Beckie stopped going out on the avenue; she hadn’t left the house in the past two months. No one visited her, no one invited her to go out, and no one talked to her about her grief. The only solace she found was that it was in her grasp to end her pain. She knew that living without Samuel was not an option. She knew she had to die with him. If only she had walked with him to work that early morning she would have a knife in her as well. She knew she couldn’t put a knife in herself so she went to the garage and picked up one of Samuel’s ropes. She went back in the house and tied one end of the rope to a beam in the kitchen. That was the hardest part. The noose, the chair, the kicking of the chair was easy. Much easier than dealing with the grief.
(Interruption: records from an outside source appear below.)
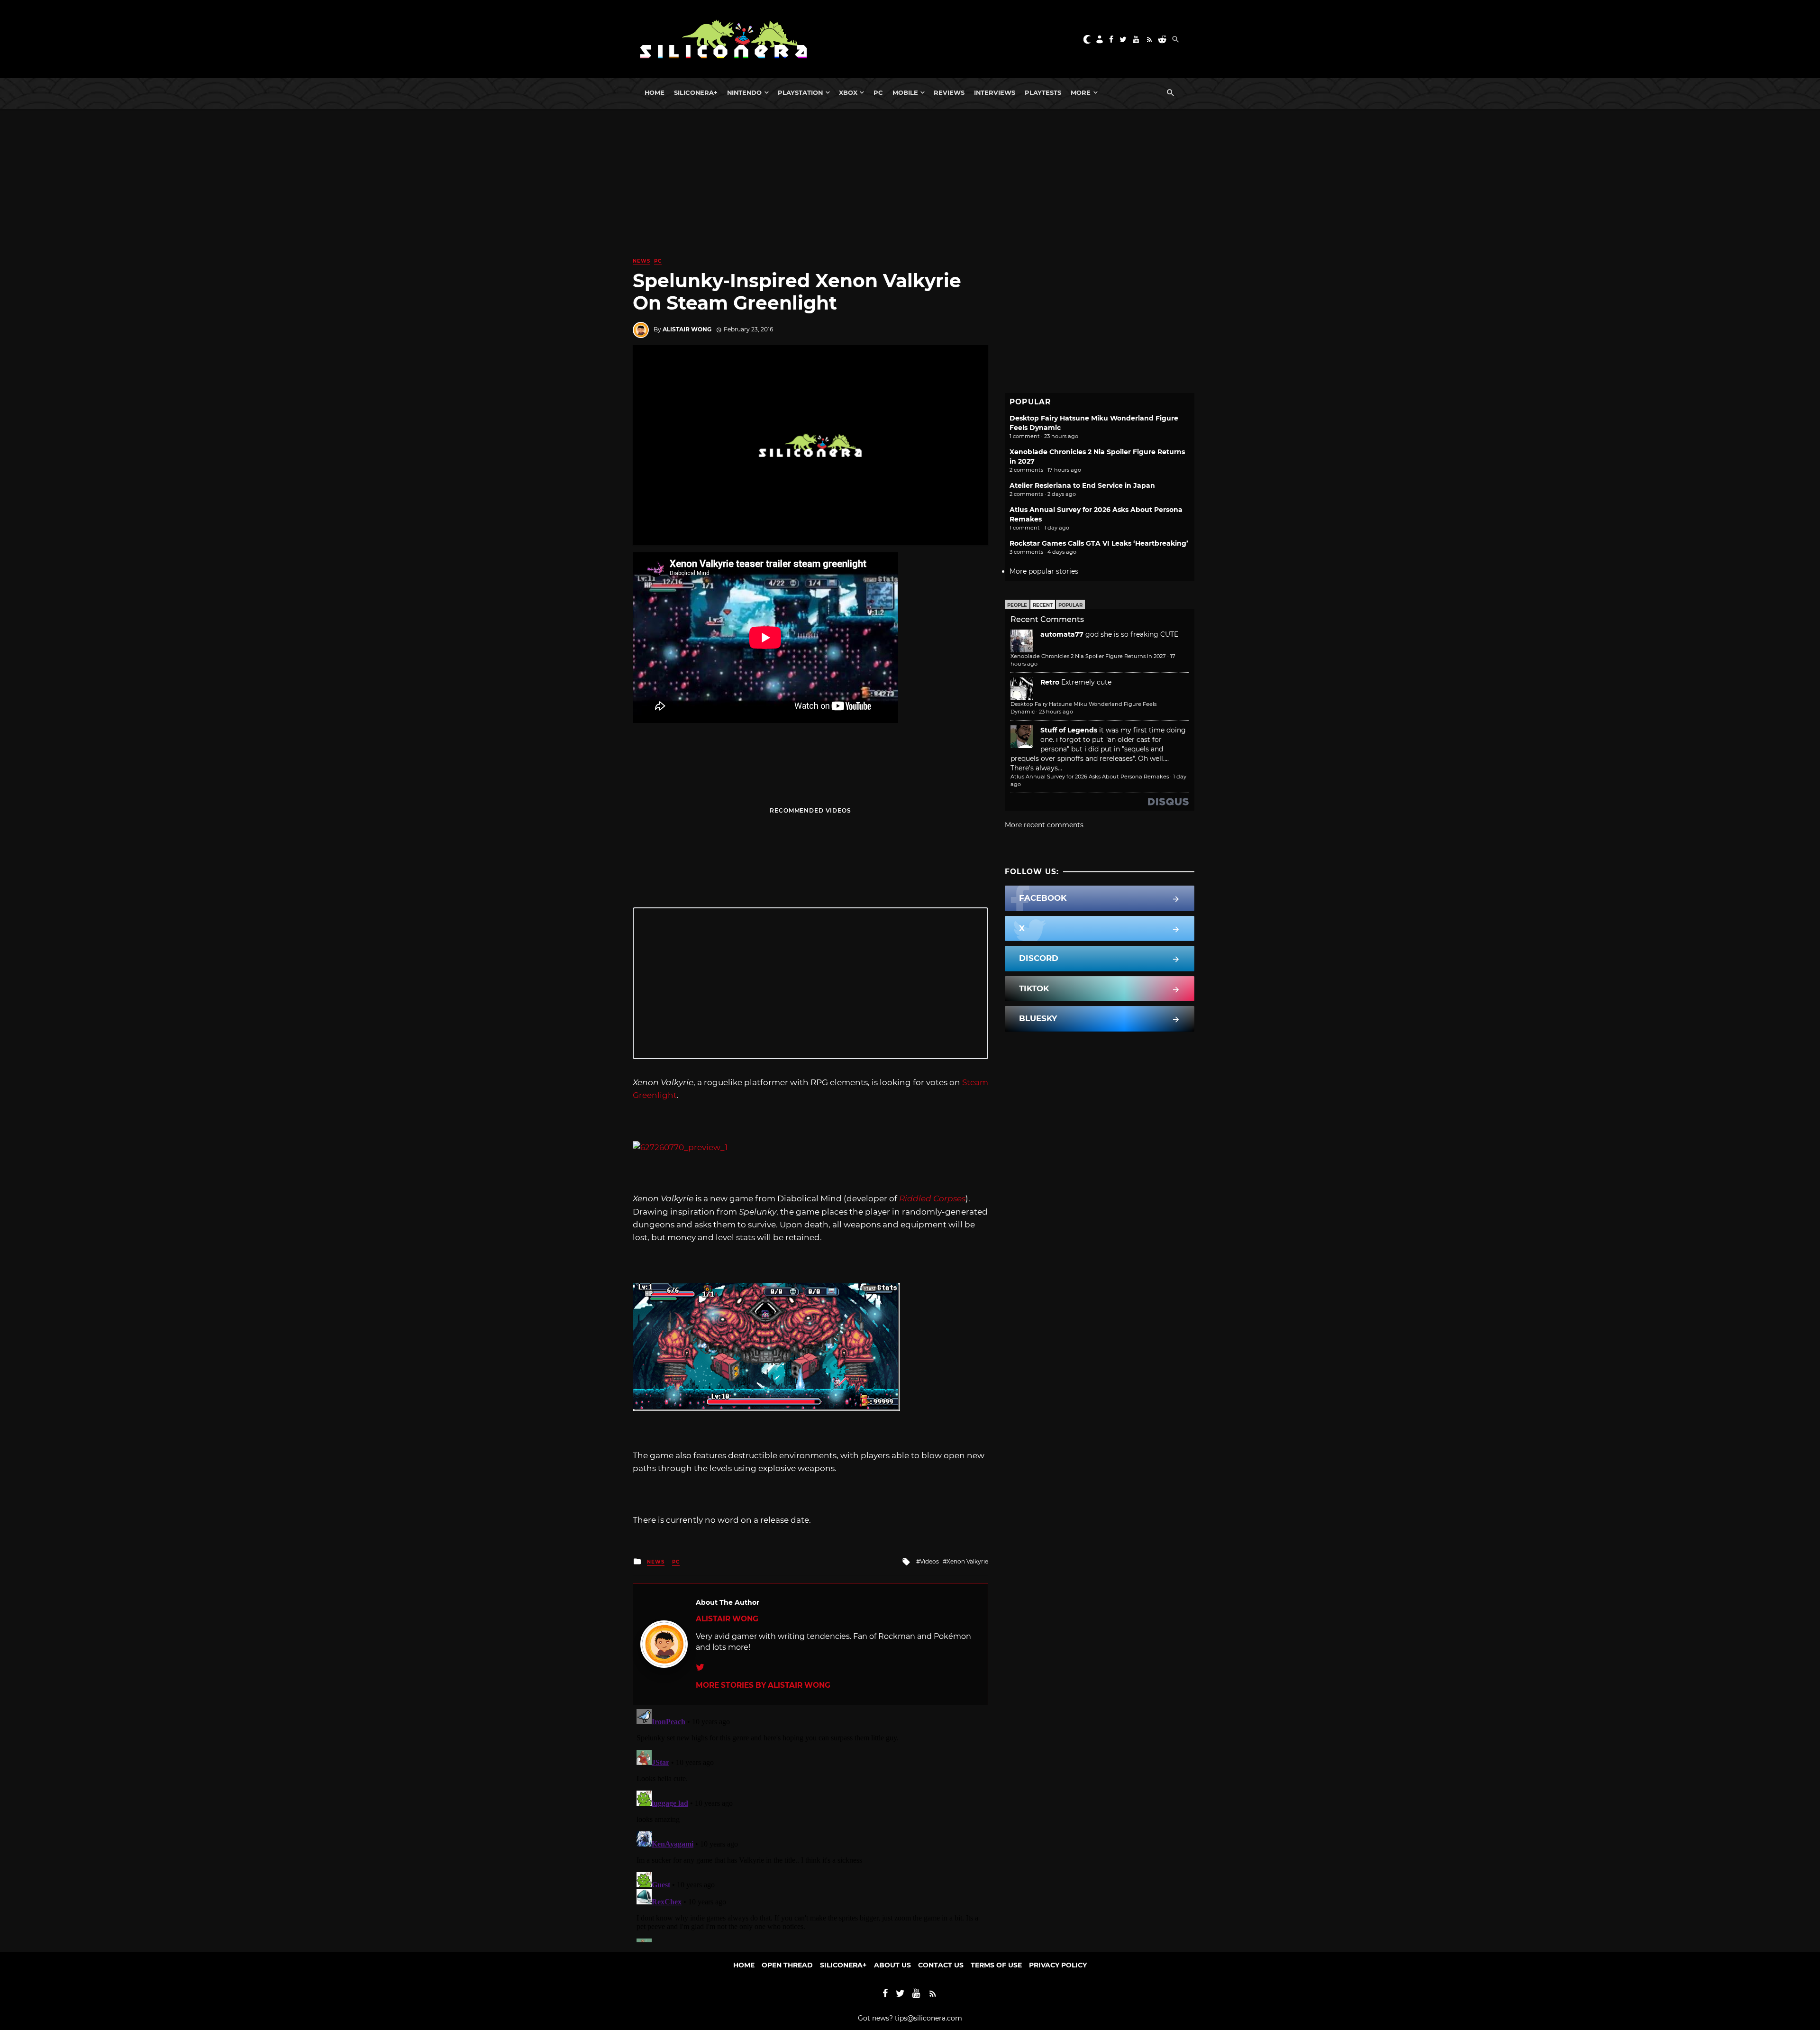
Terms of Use (996, 1965)
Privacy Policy (1058, 1965)
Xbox (848, 92)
After several weeks of monitoring Beckie and Samuel’s house for clues, and seeing absolutely no activity, the police decided to enter the house. The three patrols called into the action started by knocking repeatedly at the front door and then the back door. They looked in all the windows but all were covered with drapes or blinds. They entered the house by battering down the door and all were struck by the stench that emanated from the home. It didn’t take them long to find Beckie hanging in the kitchen.
The death of Samuel Reisenthef and the suicide of Beckie Reisenthef were emblematic of the death toll ringing for Sostenuto Avenue. At the time of Beckie’s death, there were hardly any residents left on the avenue to take notice. The police never solved the Chief Samuel case, although they continued to look for clues and suspects. The final demise of the avenue began shortly after Beckie had been found.
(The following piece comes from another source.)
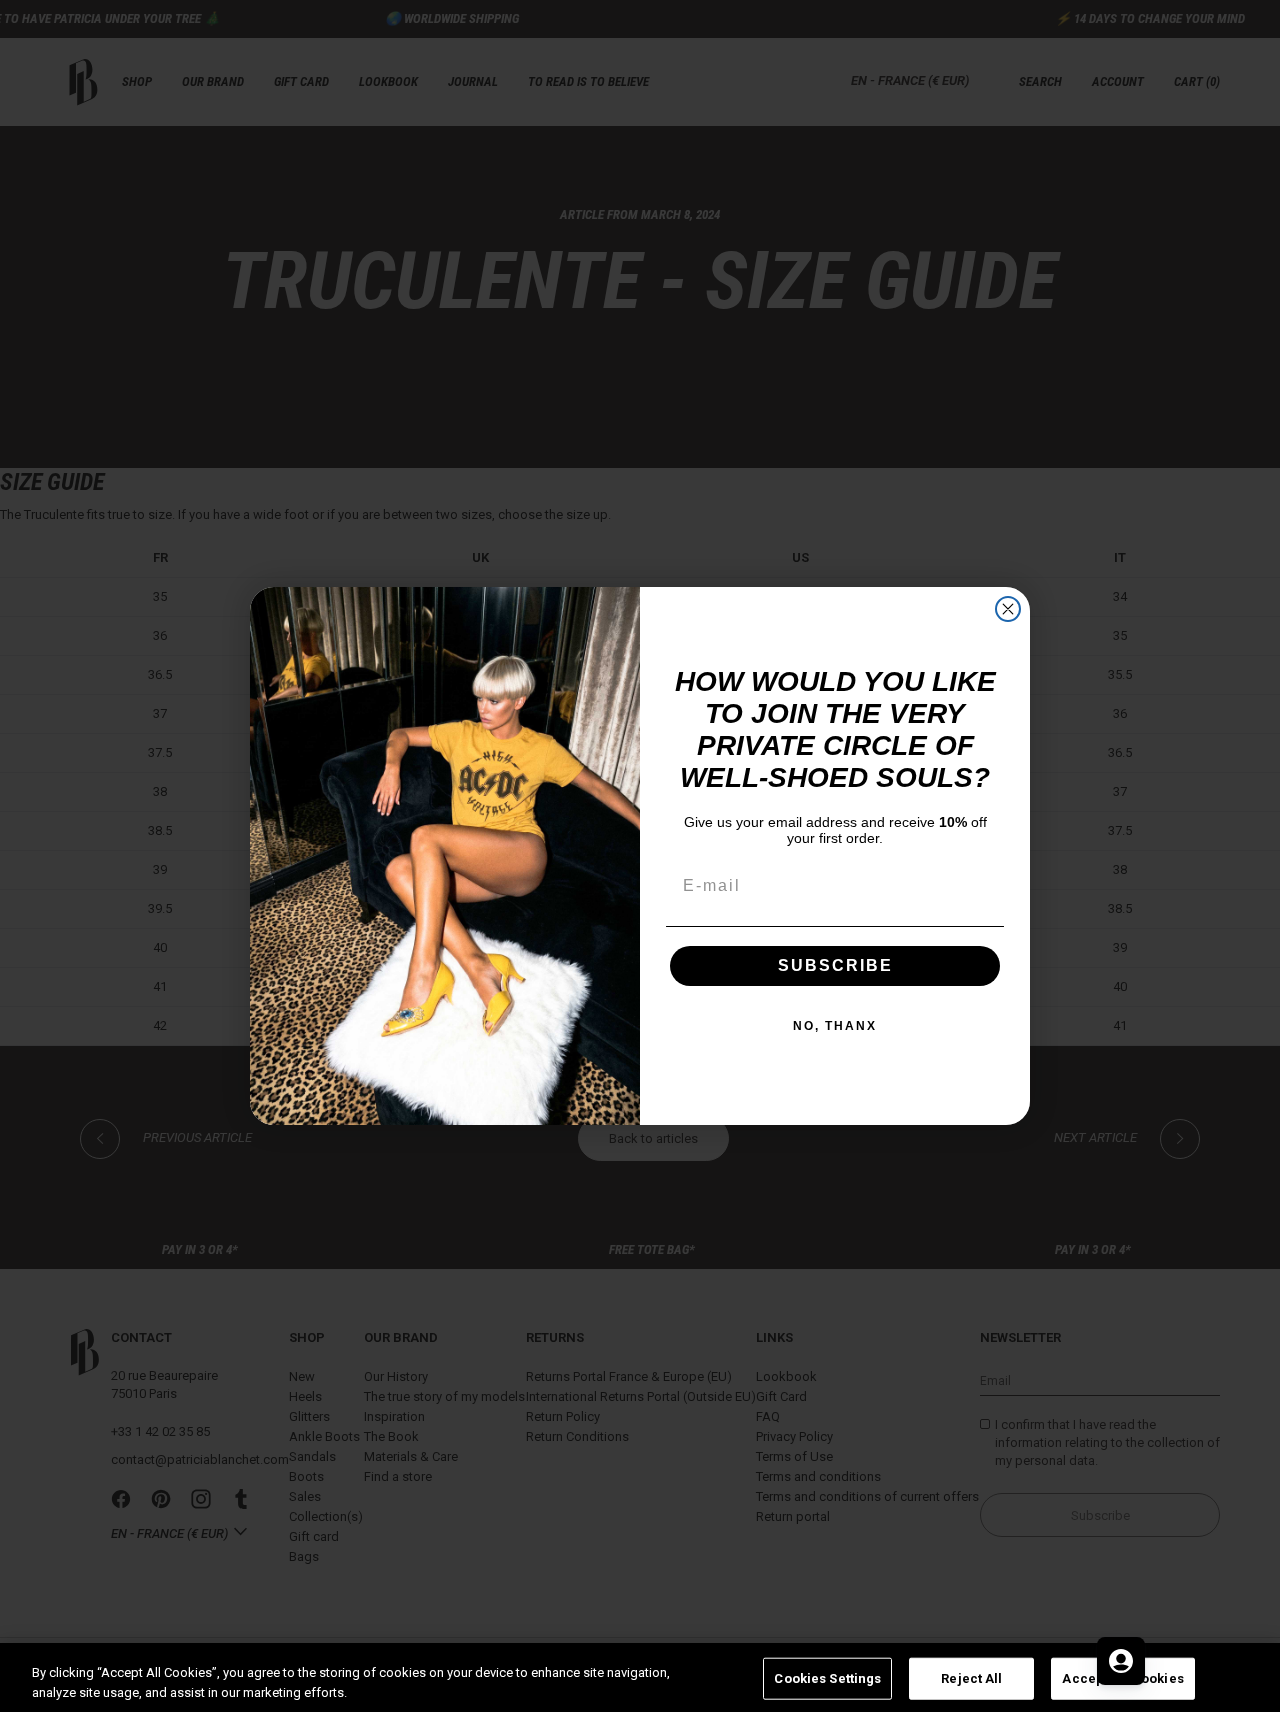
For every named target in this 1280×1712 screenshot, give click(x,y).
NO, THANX (835, 1026)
First the antique store moved to the big city leaving another tremendous hole on Sostenuto Avenue, followed by the fabric and kite shops. They had tried to consolidate businesses by offering special fabric for trick kites but there were no customers for such products. Eventually even the hardware store had to shut its doors due to lack of customers. Finally, The Clothing Emporium and Avenue Source both closed their doors. Everything was discounted and what did not sell, which was most of their inventories, was donated to a homeless center fifty miles away.
Like Samuel and Beckie, Sostenuto Avenue died a dark and quiet death. The few remaining street lamps finally dimmed to nothingness. An occasional wind tossed old posters and other garbage around the avenue. The decrepit phone booth was one of the last monuments to be seen. One moment the avenue was there, and the next it was gone. Anton was not there to see it happen. But I was.